Howe L M, Boothe D M, Boothe H W
Department of Small Animal Medicine, Texas Veterinary Medical Center, College of Veterinary Medicine, Texas A&M University, College Station 77843-4474, USA.
Am J Vet Res. 1997 Jan;58(1):83-8.
To document presence of endotoxin in portal and systemic blood in a model of canine multiple portosystemic shunts (PSS), and compare values in clinically normal dogs, before and after vena caval banding.
6 control dogs and 10 dogs with dimethylnitrosamine-induced multiple PSS that were subjected to vena caval banding.
Dimethylnitrosamine was administered orally (2 mg/kg of body weight, twice weekly) to the 10 dogs in the diseased group until multiple PSS developed. Surgery was then performed on all 16 dogs (both groups), and shunts were confirmed in the diseased dogs. Blood was collected from the portal vein, hepatic vein, and caudal vena cava baseline endotoxin determination and aerobic and anaerobic blood culturing. Baseline pressure measurements were taken from the portal venous catheter; then vena caval banding was performed. Blood for endotoxin determinations was taken from all vessels 20, 40, 60, 120, 240, and 360 minutes after banding; portal pressure measurements were taken at the same time as sample acquisition. Blood for culturing was taken from the portal and hepatic venous catheters at 120, 240, and 360 minutes after banding.
Dogs in the diseased group had significantly greater overall presence of endotoxin in the portal vein (P < or = 0.0002), hepatic vein (P < or = 0.0001), and caudal vena cava (P < or = 0.0004) than did control dogs. With respect to time, endotoxin presence was greater in the diseased group before banding (P < or = 0.0002), and at 20 (P < or = 0.0008), 40 (P < or = 0.002), 60 (P < or = 0.006), and 120 (P < or = 0.01) minutes after banding.
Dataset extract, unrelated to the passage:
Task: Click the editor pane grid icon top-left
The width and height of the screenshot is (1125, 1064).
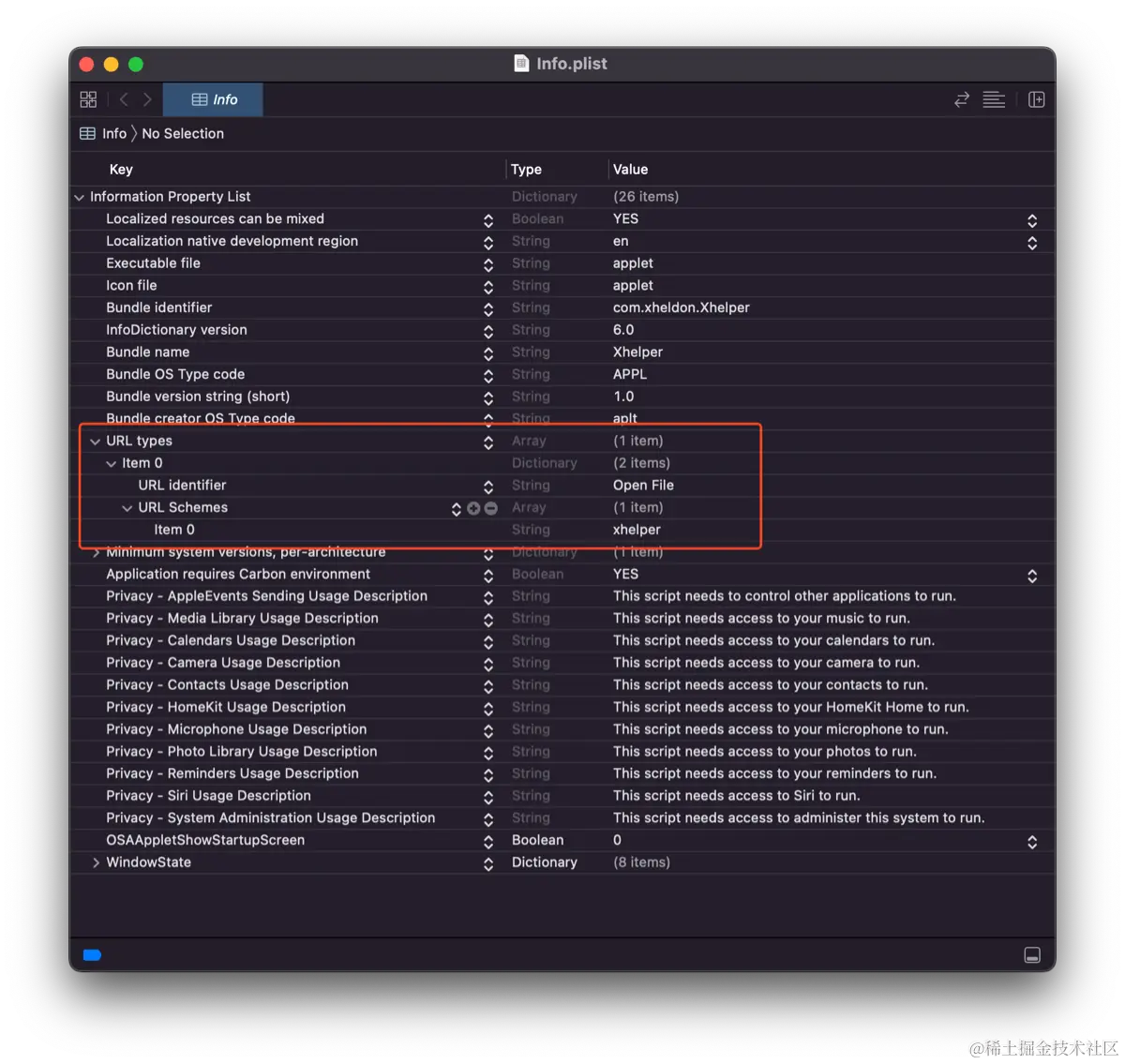Action: point(88,98)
Endotoxemia is more frequently present in catheterized dogs with dimethylnitrosamine-induced hepatic disease and multiple PSS, compared with clinically normal dogs. Additionally, portal pressure changes induced by vena caval banding did not affect endotoxemia.
Endotoxemia may exist in dogs with hepatic disease and multiple PSS, and should be kept in mind when formulating treatment (particularly antimicrobial selection) for dogs with suspected endotoxemia.
在犬多门体分流(PSS)模型中记录门静脉和体循环血液中内毒素的存在情况,并比较腔静脉结扎前后临床正常犬的内毒素值。
6只对照犬和10只由二甲基亚硝胺诱导产生多PSS并接受腔静脉结扎的犬。
对患病组的10只犬口服二甲基亚硝胺(2mg/kg体重,每周两次),直至出现多PSS。然后对所有16只犬(两组)进行手术,并在患病犬中确认分流情况。从门静脉、肝静脉和尾腔静脉采集血液用于基线内毒素测定以及需氧和厌氧血液培养。从门静脉导管进行基线压力测量;然后进行腔静脉结扎。在结扎后20、40、60、120、240和360分钟从所有血管采集用于内毒素测定的血液;在采集样本的同时进行门静脉压力测量。在结扎后120、240和360分钟从门静脉和肝静脉导管采集用于培养的血液。
患病组犬门静脉(P≤0.0002)、肝静脉(P≤0.0001)和尾腔静脉(P≤0.0004)内毒素的总体存在量显著高于对照犬。在时间方面,患病组在结扎前(P≤0.0002)以及结扎后20分钟(P≤0.0008)、40分钟(P≤0.002)、60分钟(P≤0.006)和120分钟(P≤0.01)时内毒素的存在量更高。
与临床正常犬相比,患有二甲基亚硝胺诱导的肝脏疾病和多PSS的插管犬更常出现内毒素血症。此外,腔静脉结扎引起的门静脉压力变化不影响内毒素血症。
患有肝脏疾病和多PSS的犬可能存在内毒素血症,在为疑似内毒素血症的犬制定治疗方案(特别是抗菌药物选择)时应予以考虑。